Symptoms: Usually when logging into an X session (kde4), but sometimes already when kdm starts up, the X hangs (login via serial console seems to sometimes work). Unfortunately the output on the serial console is completely mangled and incomplete, but it contains at least a few oopsen.
Hardware: 4 core dual socket Opteron with 4GB ram, 64bit kernel&userspace, SATA-HD's on sata_sil:
01:0b.0 Mass storage controller : Silicon Image, Inc. SiI 3114 [SATALink/SATARaid] Serial ATA Controller [1095:3114] (rev 02)
Bisecting was a pain, because I've run into an unrelated (and already fixed) breakage in the tg3 driver, argh. With some wild guessing I've found a recent enough good kernel: 2.6.31-03706-ga9bbd21.
Bisecting then turned up v2.6.31-18-ge7e503a as the first bad commit. I've reverted this on top of latest -linus (2.6.32-rc2-00141-g817b33d), but that didn't fix the problem. But at least I could capture the first non-mangled oops (see the attachment). I'm not really sure wheter this is the same problem, but it compares favourable to the mess I've got beforehand, and after this oops followed immediately some more garbled oopses like before.
I'll also attach the full dmesg of a working kernel shortly.
Created attachment 23223 [details]
full dmesg from 2.6.31-03706-ga9bbd21
The oops you are quoting is from ext4, and that is an unrelated problem. Ted
posted a fix for that on lkml today, but I can't seem to find it now.
I'll take a look at the bitops bit!
On Thu, Oct 01, 2009 at 05:59:07PM +0000, email@example.com wrote:
> --- Comment #2 from Jens Axboe <firstname.lastname@example.org> 2009-10-01 17:59:06 ---
> The oops you are quoting is from ext4, and that is an unrelated problem. Ted
> posted a fix for that on lkml today, but I can't seem to find it now.

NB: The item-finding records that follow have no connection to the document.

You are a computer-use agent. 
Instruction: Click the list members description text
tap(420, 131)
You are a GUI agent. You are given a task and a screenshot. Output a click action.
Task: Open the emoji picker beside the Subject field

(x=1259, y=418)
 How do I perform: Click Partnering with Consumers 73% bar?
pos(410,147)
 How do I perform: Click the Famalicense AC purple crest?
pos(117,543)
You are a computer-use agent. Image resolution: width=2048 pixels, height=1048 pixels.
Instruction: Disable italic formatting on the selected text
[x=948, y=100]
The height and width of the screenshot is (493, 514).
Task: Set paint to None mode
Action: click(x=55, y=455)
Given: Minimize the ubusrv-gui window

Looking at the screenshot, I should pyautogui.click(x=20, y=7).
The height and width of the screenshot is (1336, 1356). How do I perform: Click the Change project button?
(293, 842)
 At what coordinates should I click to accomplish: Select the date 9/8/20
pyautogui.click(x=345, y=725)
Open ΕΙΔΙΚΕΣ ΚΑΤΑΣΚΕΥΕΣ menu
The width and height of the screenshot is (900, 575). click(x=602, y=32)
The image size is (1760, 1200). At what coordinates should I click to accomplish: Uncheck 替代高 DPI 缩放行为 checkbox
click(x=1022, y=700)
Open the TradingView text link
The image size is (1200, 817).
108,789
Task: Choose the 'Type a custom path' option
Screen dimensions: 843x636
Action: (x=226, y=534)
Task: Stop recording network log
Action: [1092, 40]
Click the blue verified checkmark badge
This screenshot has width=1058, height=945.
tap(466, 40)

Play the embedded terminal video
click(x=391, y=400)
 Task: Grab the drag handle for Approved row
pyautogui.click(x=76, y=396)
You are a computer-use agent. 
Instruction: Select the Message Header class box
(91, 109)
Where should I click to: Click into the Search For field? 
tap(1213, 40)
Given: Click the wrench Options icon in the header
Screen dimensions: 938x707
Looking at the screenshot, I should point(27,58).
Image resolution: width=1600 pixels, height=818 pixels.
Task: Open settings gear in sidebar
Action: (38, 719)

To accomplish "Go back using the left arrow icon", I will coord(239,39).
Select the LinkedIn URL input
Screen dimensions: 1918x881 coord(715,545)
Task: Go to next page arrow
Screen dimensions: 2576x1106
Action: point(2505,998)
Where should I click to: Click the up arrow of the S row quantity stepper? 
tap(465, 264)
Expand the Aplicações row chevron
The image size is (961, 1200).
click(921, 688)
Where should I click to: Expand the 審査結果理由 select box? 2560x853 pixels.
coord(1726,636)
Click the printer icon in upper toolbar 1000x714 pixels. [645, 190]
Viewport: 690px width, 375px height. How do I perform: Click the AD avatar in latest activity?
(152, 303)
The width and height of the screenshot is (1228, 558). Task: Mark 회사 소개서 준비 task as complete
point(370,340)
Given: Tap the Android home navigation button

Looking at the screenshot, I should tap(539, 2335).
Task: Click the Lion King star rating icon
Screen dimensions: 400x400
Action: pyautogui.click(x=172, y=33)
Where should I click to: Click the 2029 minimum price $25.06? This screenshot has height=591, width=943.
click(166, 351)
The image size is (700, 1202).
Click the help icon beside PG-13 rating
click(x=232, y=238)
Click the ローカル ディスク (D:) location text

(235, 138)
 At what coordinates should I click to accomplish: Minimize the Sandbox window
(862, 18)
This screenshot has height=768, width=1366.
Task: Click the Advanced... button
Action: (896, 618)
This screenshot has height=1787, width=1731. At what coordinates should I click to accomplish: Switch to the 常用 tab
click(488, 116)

Thanks for the hint. I've applied Ted's latest queue (I've found a merge
request on lkml):
and applied it ontop of the revert. Works without any fuss. So I'd say
bisecting pointed at the right commit.
> I'll take a look at the bitops bit!
Can you post an oops from 2.6.32-rc2 with Teds fix?
On Fri, Oct 02, 2009 at 07:44:53AM +0000, email@example.com wrote:
> --- Comment #4 from Jens Axboe <firstname.lastname@example.org> 2009-10-02 07:44:52 ---
> Can you post an oops from 2.6.32-rc2 with Teds fix?
Done. Looks like the problem is gone. I'll close this report when I'll
have retested in a few days, to rule out any accidentaly effect.
I audited the bitops, and it looks fine in the current kernel. So a guess would be that you initially was bitten by that problem, and then later (when that was fixed), the ext4 issue was the one that hit you.
I'll close this one, reopen if you see anything suspicious.